Among the many influences that affect our actions, the media often plays a large role. The choices we make when it comes to food may be influenced by what we hear, read and watch in the media. Obviously the media is a major source of information telling us what to eat and what not to eat. The media sends us very conflicting messages about food.
We are shown countless images of what the ideal male and female look like, just turn on the TV or open any women's (or men's) magazine. We are told that we need to be thin, athletic and muscular. We are also given much information about how to achieve these so-called ideal bodies through an array of diets, pills, exercise machines, etc. At the same time we, are bombarded will advertisements for junk foods (fast food, processed foods loaded with calories and sugar), and recipes for cakes and sweets in the same magazines that boast fat burning secrets.

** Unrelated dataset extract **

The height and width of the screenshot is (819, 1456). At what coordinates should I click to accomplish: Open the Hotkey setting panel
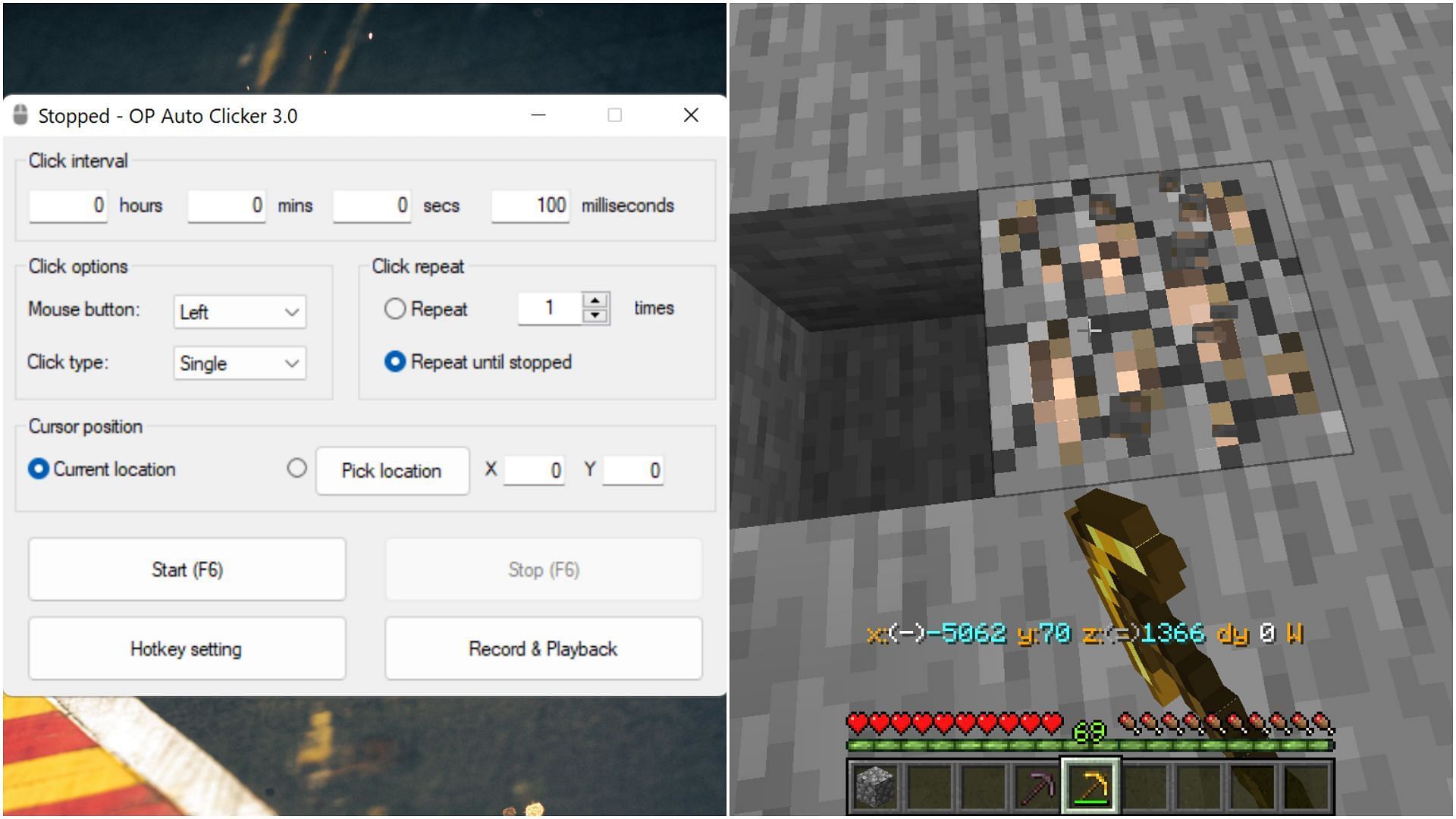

Many people find themselves confused by all of the information and often have to deal with food, weight and body issues.
Many popular diet trends restrict certain types of food such as refined carbohydrates and sugars. The problem with many of these diets is that the sugars and off-limits foods are replaced by foods loaded with artificial sweeteners and sugar substitutes (Aspartame and Sucralose).
Aspartame (NutraSweet, Equal) has been approved by the FDA for several years and is considered safe. Yet, according to a countless number of other valid sources and studies Aspartame is connected to numerous side-effects and some as serious as seizures and death (February 1994 Department of Health and Human Services report).
Sucralose is also approved by the FDA but has there is no long-term (12-24 months) human studies done and no monitoring done of health effects. The FDA has approved many sugar alternatives. Then again, it did take government agencies decades to agree on the thousands of deaths caused by tobacco. Instead of buying into all of the restrictions, many of us have internalized the theme of moderation and balance in our approach to food.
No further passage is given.